Assim, a partir da escassa bibliografia acadêmica levantada que versa
especificamente sobre a frente ampla durante a Nova República, podemos inferir algumas
coisas sobre seu caráter e atuação. Em primeiro lugar, a FAAB parece ser fruto direto dos
efeitos da modernização conservadora da agricultura e das dificuldades enfrentas pela crise
econômica e social vivida ao longo da década de 1980 no campo.
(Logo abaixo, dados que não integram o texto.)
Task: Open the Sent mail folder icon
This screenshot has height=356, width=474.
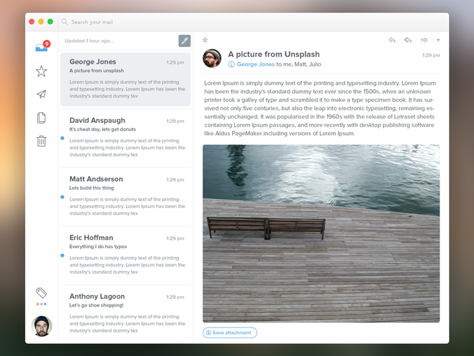Action: click(41, 94)
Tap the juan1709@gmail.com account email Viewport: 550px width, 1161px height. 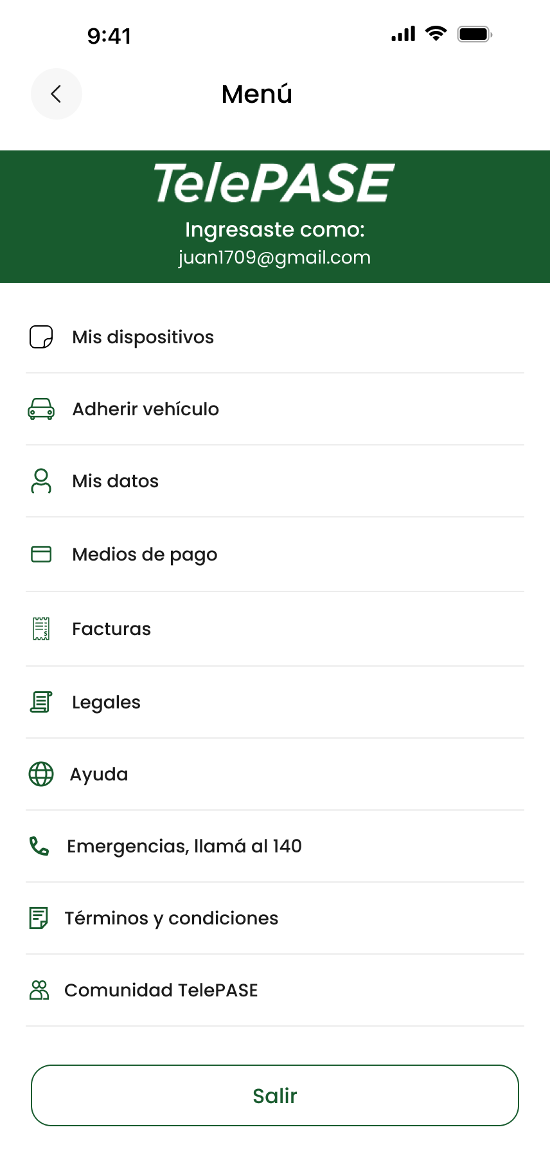[x=274, y=258]
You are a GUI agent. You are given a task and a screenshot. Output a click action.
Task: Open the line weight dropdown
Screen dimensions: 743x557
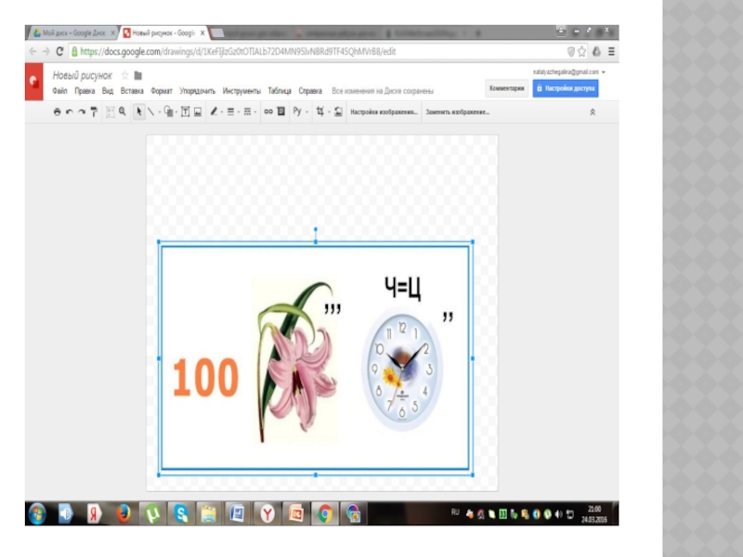(x=232, y=111)
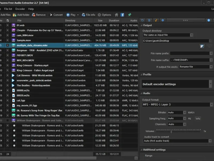214x161 pixels.
Task: Click the Info button beside sampling frequency
Action: [x=198, y=119]
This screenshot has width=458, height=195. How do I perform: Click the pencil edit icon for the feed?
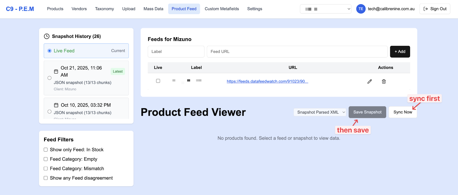tap(370, 81)
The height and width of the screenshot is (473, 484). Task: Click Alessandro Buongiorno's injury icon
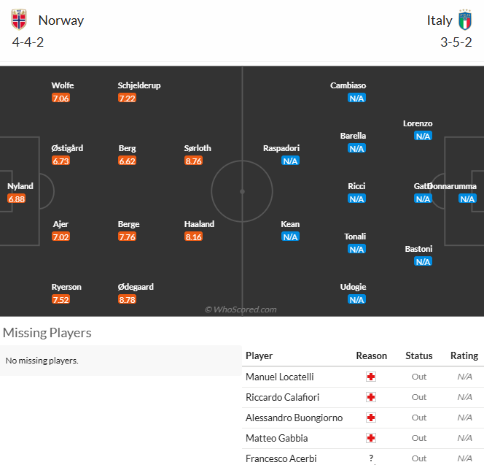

Como resposta à crise de
representação do patronato rural, explicitada pelas pressões diversas por reforma agrária no
governo da Nova República a partir de 1985, os diversos setores empresariais ligados às
cadeias produtivas mais modernizadas da agricultura por meio das lideranças das maiores
associações civis nacionais do patronato rural buscaram se reunir sob uma frente ampla,
agregando variados setores e organizações ligados à produção agropecuária.
5 Conselho de Comércio Exterior do Ministério da Fazenda
Esta iniciativa além de refletir a novo perfil plural da organização de interesses na
agricultura, também demonstrou a forma com que tais segmentos encontraram de
salvaguardar suas lideranças frente a um novo e poderoso ator político, a UDR. Dessa
maneira, a oscilação entre os autores que versam sobre a frente ampla na hora de definir a
relação entre as duas entidades, revela a tensão que marcou este processo. Ao mesmo tempo
em que a FAAB se apresenta como forma de contenção ao avanço da UDR, em matéria
agrária houve um inegável alinhamento entre as duas organizações no transcorrer do debate
Constituinte.
Além do capítulo da política fundiária, que parece ter deixado a FAAB a reboque
da UDR, em diversos autores, a formulação e definição das políticas agrícolas aparecem como
principal espaço de ação e intervenção da FAAB, seja no processo Constituinte, com a
definição da Lei Agrícola, seja em relação às políticas econômicas voltadas para agricultura.
Por fim, é importante notar que a formação da frente ampla também reflete a
forma com que as classes dominantes rurais se relacionaram com o Estado em meio à
transição política da Nova República. Nesse sentido, a criação de novas formas do patronato
rural se organizar, o fortalecimento do legislativo como espaço de ação privilegiado das
organizações de interesse e o crescimento e a diversificação da sociedade civil, também se
apresentaram como fatores importantes que caracterizam o papel da FAAB para as classes
dominantes agrárias durante o período Constituinte.